There are several things misleading about this statement. First of all, it neglects to mention who the participants of the study were, the study's objective, and the study's limitations. 

I am no statistician, but I read through the report numerous times and felt as though the statistics were misleading. I could not understand how this study has applications to the entire US population, especially when I reviewed the methods of the study. There are too many factors to account for such as education, income level, state laws regarding abortion and access to it, and, unfortunately, ethnicity. Another question I did not have an answer to was if the study accounts for those who dropped out or did not follow-up, which can skew results.

I am not against access to contraception. As a matter of fact, I strongly support education about it. But I believe that with having sex and using contraception comes personal responsibility- none of which is being advocated for in the ACA. In addition, I am shocked by the push to get women free contraception without any discussion of STD's and STD prevention (which we all know IUD and Deprovera will not prevent).
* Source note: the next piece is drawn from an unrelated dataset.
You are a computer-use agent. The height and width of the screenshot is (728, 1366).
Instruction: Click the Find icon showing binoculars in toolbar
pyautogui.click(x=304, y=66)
I am fairly certain that I have read that certain STD's are on the increase, but perhaps that information was based on misleading representation of study results as well.


ANYWAYS...here are my observations from reading the ACTUAL study (1)....
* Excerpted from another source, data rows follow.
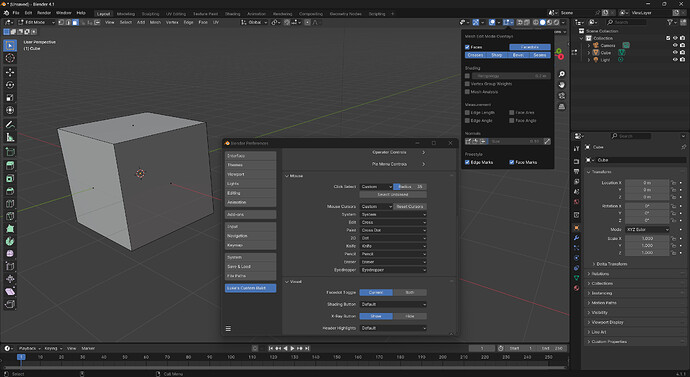Expand the Delta Transform panel
Viewport: 690px width, 377px height.
611,264
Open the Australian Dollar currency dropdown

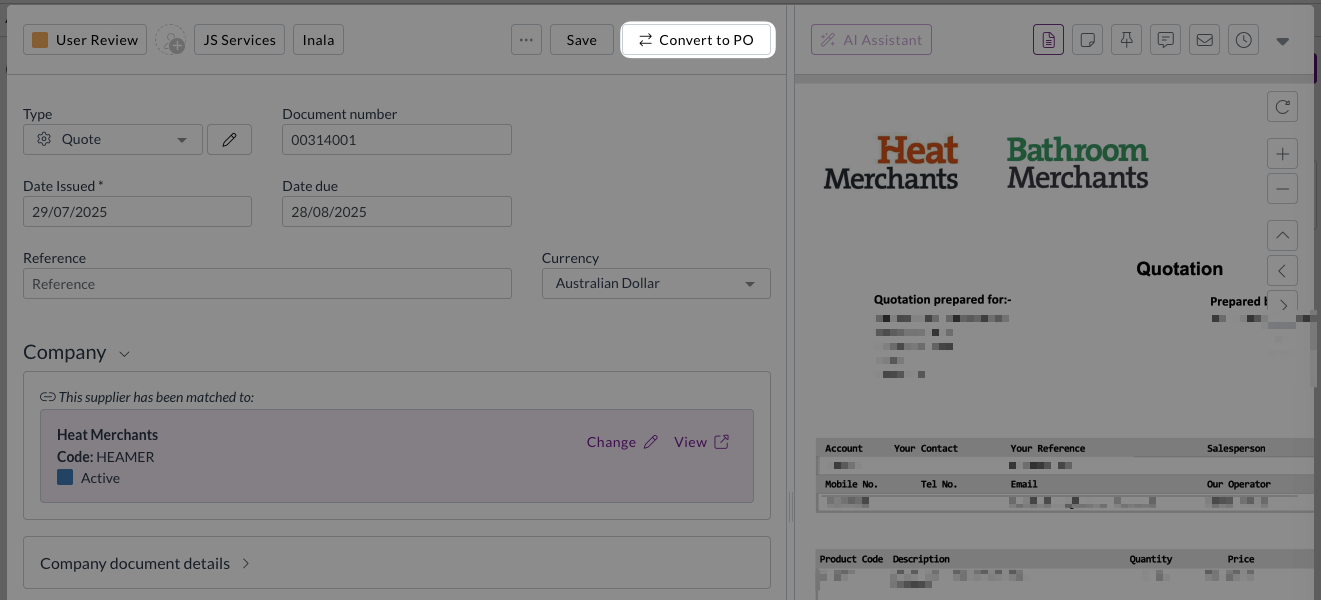pos(655,283)
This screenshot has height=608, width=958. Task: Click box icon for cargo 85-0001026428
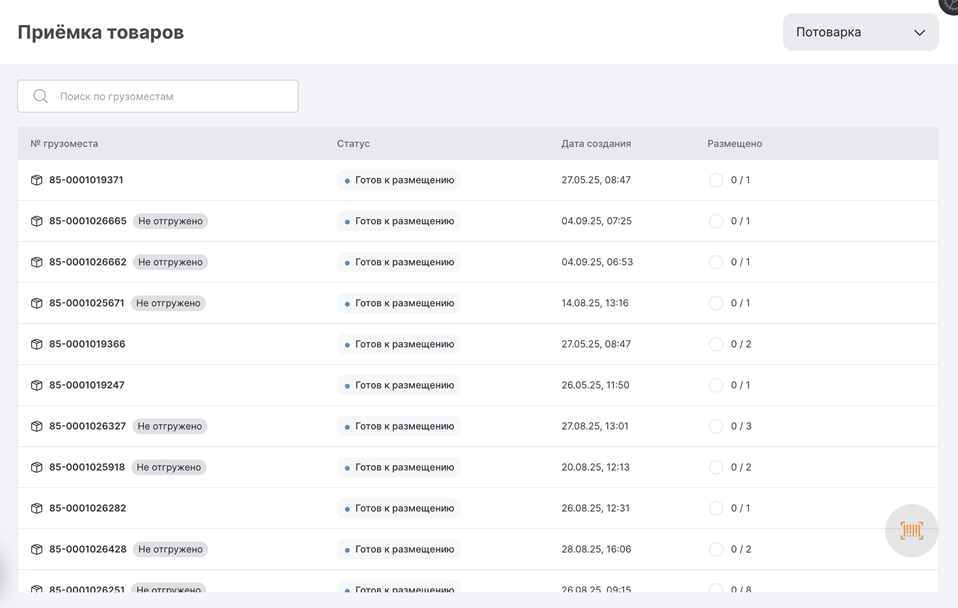37,550
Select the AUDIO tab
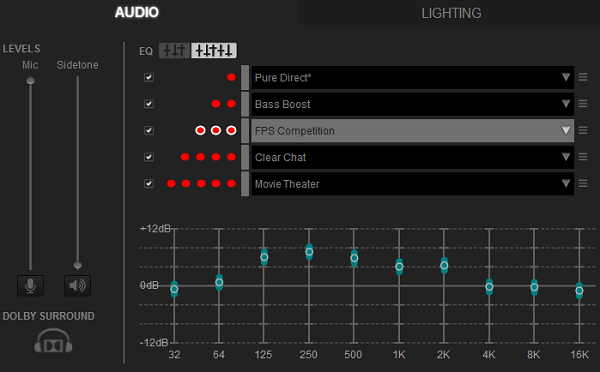600x372 pixels. click(137, 12)
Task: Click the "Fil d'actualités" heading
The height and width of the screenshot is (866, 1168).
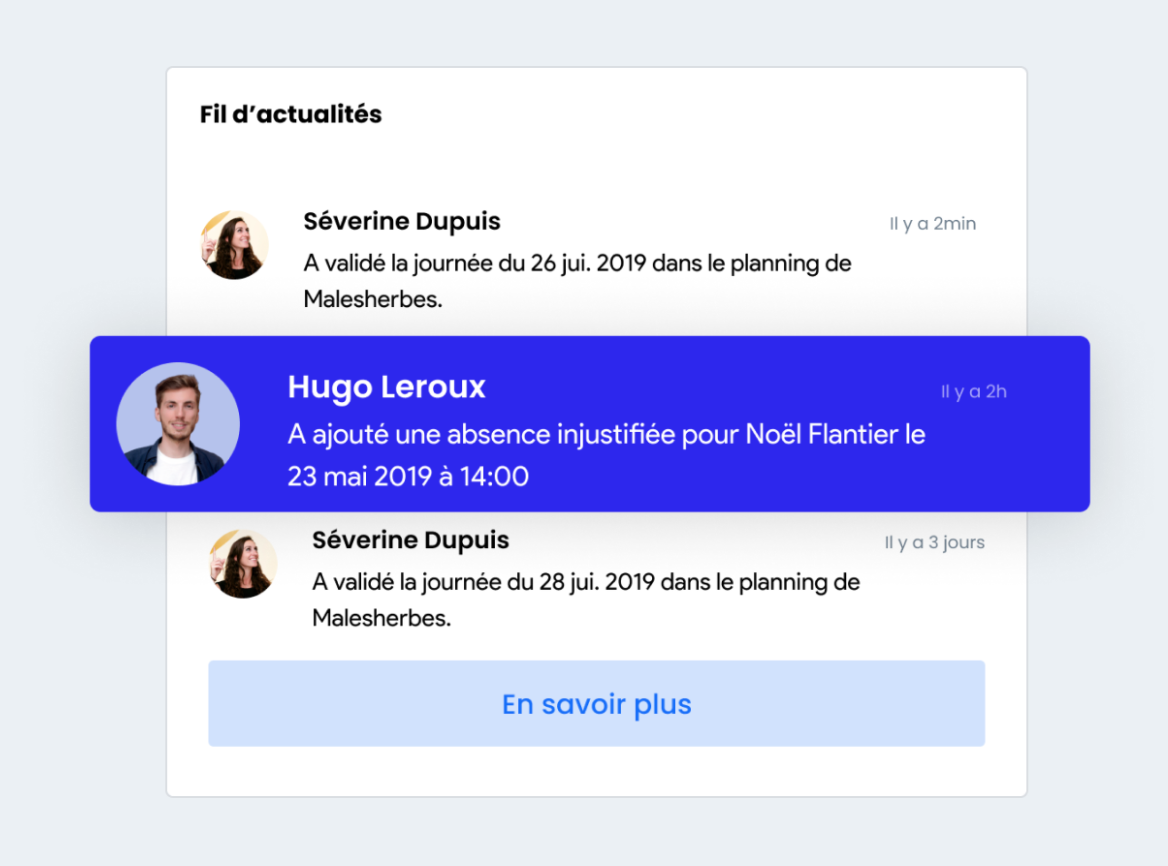Action: (291, 115)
Contraceptive CHOICE Project, a prospective cohort study of adolescents and women desiring reversible contraceptive methods.

Objective: 
 to promote the use of LARC (long-acting reversible contraceptive- IUD's and implants) methods and to provide no-cost contraception to a large number of women and adolescents in our region in an effort to reduce unintended pregnancies.

Participants
  • 9,256 adolescents and women at risk for unintended pregnancy 
  • recruited from the two abortion facilities in the St. Louis region and through provider referral, advertisements, and word of mouth.

Analysis
  • abortion rates
  • the percentage of abortions that were repeat abortions 
  • teenage births.

Results: 
  • Reduction in the percentage of abortions that were repeat abortions in the St. Louis region compared with Kansas City and nonmetropolitan Missouri (P,.001). 
  • Abortion rates in the CHOICE cohort were less than half the regional and national rates (P,.001).


Interesting notes:
  • primary population-based outcomes included teenage births and repeat abortions as proxies for unintended pregnancies.
  • intent was to interact with 11% of the population in the region at greatest risk for unintended pregnancy
  • one of the primary outcomes
  • was the percentage of abortions that were
  • repeat abortions.
  • estimated abortion rates because the majority of abortions result from unintended pregnancies.
  • compared repeat abortion data in the St. Louis region with that in Kansas City,Missouri, and nonmetropolitan Missouri
  • The mean age of the total population was 25 years; 51% were black, 35% had a high school education or less, 37% received public assistance, and 39% had trouble paying for basic expenses.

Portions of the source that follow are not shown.